Despite the stressful time constraint, Nadda revealed that the ambience on set was calm and "a stark contrast from what audiences can expect from the Syria-set film . . .It’s just been one of the smoothest film shoots I’ve ever been on. I’m going to be honest, I didn’t expect it but its just been really unbelievable." Nadda further adds that her team has been able to capture "incredible footage" and has even finished "two hours early every single day". According to Nadda, making the movie was a collaborative process; she made sure that everyone was on board with her vision, stating: "if you give oxygen to a film, you take a movie from good to great" because your team will "feel invested" and "part of the process".

==Release==
Inescapable screened in Berlin and originally premiered in Toronto at the 2012 Toronto International Film Festival on September 11, 2012. Alliance Films distributed the film in Canada, while Myriad Pictures handled the film internationally.

Myriad Pictures granted distribution rights to IFC Films in the U.S., Playarte in Brazil, Joy N Content in South Korea, Voxell in CIS, ZDF in Germany, AtlanticFilm in Scandinavia, Three Lines in Benelux, HBO in Poland, Eagle Entertainment in the Middle East, PT Fresto Pictures in Indonesia, Orlando in Israel, and D Productions in Turkey.

===Critical reception===
The film received negative reviews by critics.
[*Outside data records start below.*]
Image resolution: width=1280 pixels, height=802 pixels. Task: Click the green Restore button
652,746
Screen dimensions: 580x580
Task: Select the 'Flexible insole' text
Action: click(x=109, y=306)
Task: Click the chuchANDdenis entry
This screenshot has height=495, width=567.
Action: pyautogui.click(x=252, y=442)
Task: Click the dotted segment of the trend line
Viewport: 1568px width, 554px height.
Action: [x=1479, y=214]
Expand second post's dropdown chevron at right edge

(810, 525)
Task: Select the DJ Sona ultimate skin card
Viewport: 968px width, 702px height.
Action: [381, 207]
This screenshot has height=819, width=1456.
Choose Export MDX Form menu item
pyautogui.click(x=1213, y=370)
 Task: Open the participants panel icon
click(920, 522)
It holds a 19% rating on Rotten Tomatoes based on 21 reviews and reports a rating average of 4.2 out of 10 At Metacritic, which assigns a weighted average score out of 100 to reviews from mainstream critics, the film received an average score of 37 based on 11 reviews, indicating "generally unfavorable reviews".

Jeannette Catsoulis of The New York Times gave Inescapable a generally negative review, describing the film as a "Canadian nonthriller that plays like a heavily sedated hybrid of Taken and Not Without my Daughter" that is "plagued by clunky action sequences and a porous plot". Catsoulis suggests that, had Nadda "focused less on espionage and more on inconveniently rekindled passion, her film might have found richer, more rewarding soil to till".

Rick Groen of The Globe and Mail gave Inescapable a mixed review. He praises Nadda as a "solid actors’ director" and describes the acting in the film as "competent even when the writing isn’t". However, he criticizes Nadda for failing to capture the true political climate in Syria, calling the film "soft fiction" that "pales before the hard facts". He further adds that Johannesburg "does a poor job mimicking Damascus, a shortcoming that the camera’s tight shots can’t disguise". Despite his criticisms, Groen admits that he did not "once try to escape from Inescapable".

Alissa Simon of Variety, gave Inescapable a generally negative review, writing: "After middlebrow romance Cairo Time, Canadian helmer-writer Ruba Nadda returns to a Middle Eastern setting to try her hand at political thriller Inescapable; the results do not impress. This heavy-handed, shrilly melodramatic tale about a former Syrian military intelligence officer who returns to his homeland when his daughter goes missing reps a misfire on every level. Poor word of mouth is unavoidable, and will likely dampen the curiosity of even those with a current affairs interest in Syria, although casting of Alexander Siddig and Marisa Tomei might spark some interest in ancillary".

Melissa Leong of the Ottawa Citizen gave Inescapable a mixed review calling it "a very different kind of action-thriller". She commends Alexander Siddig for being "charismatic and believable as a tortured man searching for his lost child". She also praises Marisa Tomei for being "absolutely magnetic as the spurned lover who is forced to help Adib navigate the streets". Although she found both Siddig and Tomei’s performances striking, she contends that the film fails to be "tense" with "fast adventure". Instead, she describes the film as "a slow ride through a treacherous land".